I think the best way to solve the program of the undocumented workers above is to make the path to legal immigration easier to transfer into and to grant medical coverage earlier in the immigration process.

[–] ininewcrow@lemmy.ca 1 points 6 months ago

On a case by case basis for the moment

if the person needing help needs a non urgent medical care ... then you can spend the time and energy defending the merits of legality and funding

if the person is losing, has lost their limbs for whatever reason and treatment will further affect their long term well being ... then treat them due to compassion and don't send them into a bureaucratic hell hole

[–] sailingbythelee@lemmy.world 1 points 6 months ago (1 children)

While I understand the sentiment, it is unrealistic and naive. Doctors and nurses get paid. Someone has to pay them, and while you may be personally happy to see the system cover the costs for one illegal undocumented immigrant, the supply of money and health care resources is not endless. Indeed, we already have a massive shortage of doctors in large parts of Canada. Obviously, our model of health care doesn't work if we allow non-taxpaying, non-citizens to have free treatment. Imagine, if you will, the millions of Americans that would flood our country if they could get free health care here.

[–] originalucifer@moist.catsweat.com 3 points 6 months ago (1 children)

discussing the resource management is a strawman. we can already afford to provide healthcare for the planet (including paying all those involved), assuming we prioritize it.

would we need to spend more? yep. we would need to increase medical schooling, medical spending. so?

this is a species-level problem. think bigger than your borders.

how much healthcare would canada be able to provide if they didnt spend a stupid amount on the exact opposite... human killing devices. the same goes for every 1st world country.

[–] sailingbythelee@lemmy.world 2 points 6 months ago

I'm not sure I understand you. Who is this "we" that can already afford to provide healthcare for the planet?

If you mean all the taxpayers in the world can afford to pay for all the health care of all the people in the world to a high standard, that just isn't true. Canada is a highly developed country with lots of resources to devote to modern health care, but much of the world is not like that. The need for health care FAR outstrips the supply. Even in Canada.

Second, we in Canada don't have any control over the health care policies of the rest of the world. If you are just musing about how the whole world should come together and prioritize medicine instead of bombs, well, sure, I guess most everyone would agree with that. But that's like wishing for world peace. It's not a realistic health care policy for Canada. As I said, and which you pointedly did not respond to, we can't freely open our health care system to the victims of America's dysfunctional health care system, not to mention the rest of the world. Sure, it would be great if Canada could heal the world, but we can't. It isn't about "fairness", it is about our ability to maintain a functioning system in a world we don't control.

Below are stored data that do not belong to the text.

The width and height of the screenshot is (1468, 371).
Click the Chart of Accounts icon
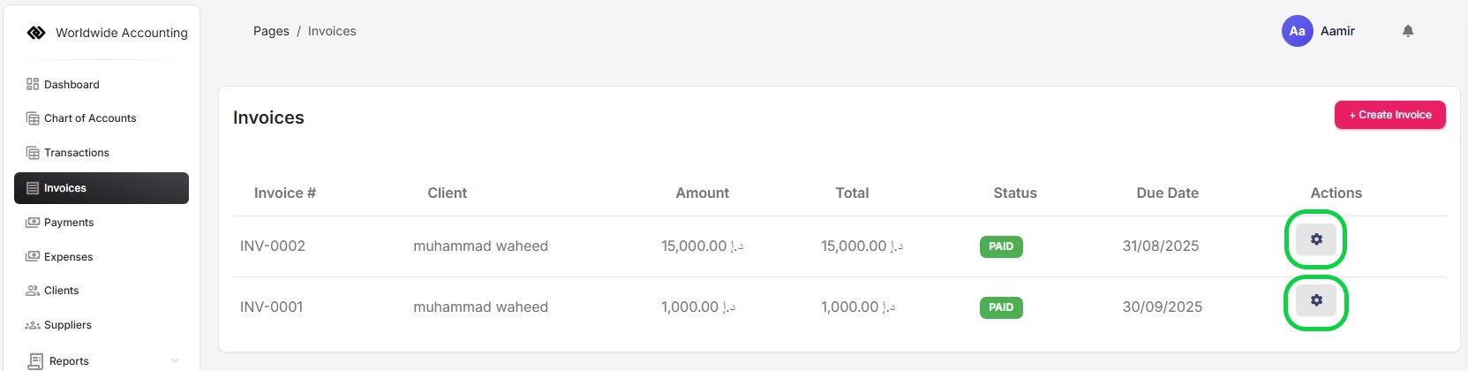33,118
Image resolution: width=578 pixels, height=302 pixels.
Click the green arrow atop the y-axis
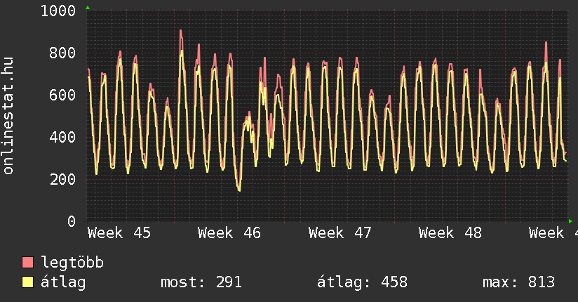point(88,8)
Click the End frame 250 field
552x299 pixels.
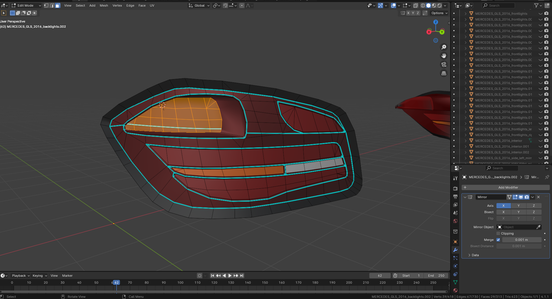click(436, 276)
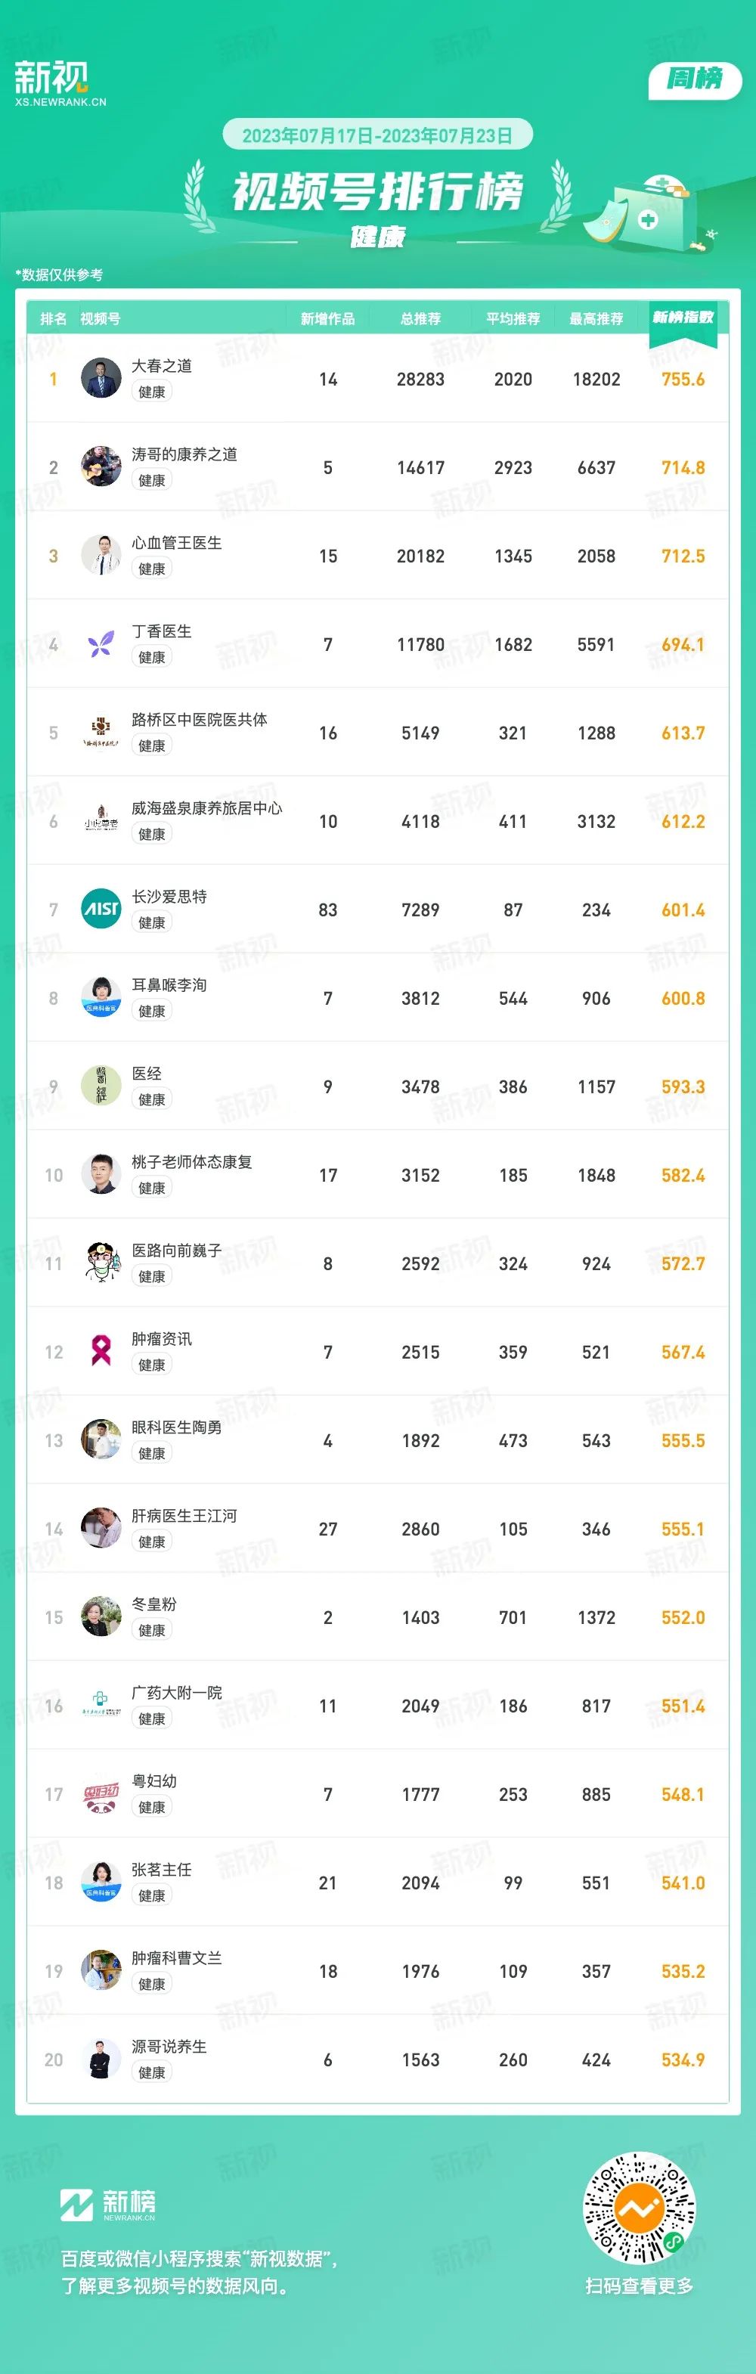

Thirdly, the argument that ending military spending would significantly improve health care is a nice idea, but it is a red herring. Canada, and most Western nations, spend less than 2% of GDP on military. Ending military spending would help a little bit, but it wouldn't "solve" the problem of funding health care.

[–] anonymous69@lemmy.world -3 points 6 months ago (1 children)

Thanks for the downvotes. Good to see that Lemmy doesn’t care about having reasonable conversations.

I’ll show myself out.

[–] originalucifer@moist.catsweat.com 7 points 6 months ago* (last edited 6 months ago)

if you let voting affect your discourse then youre correct; youre far too sensitive to take part.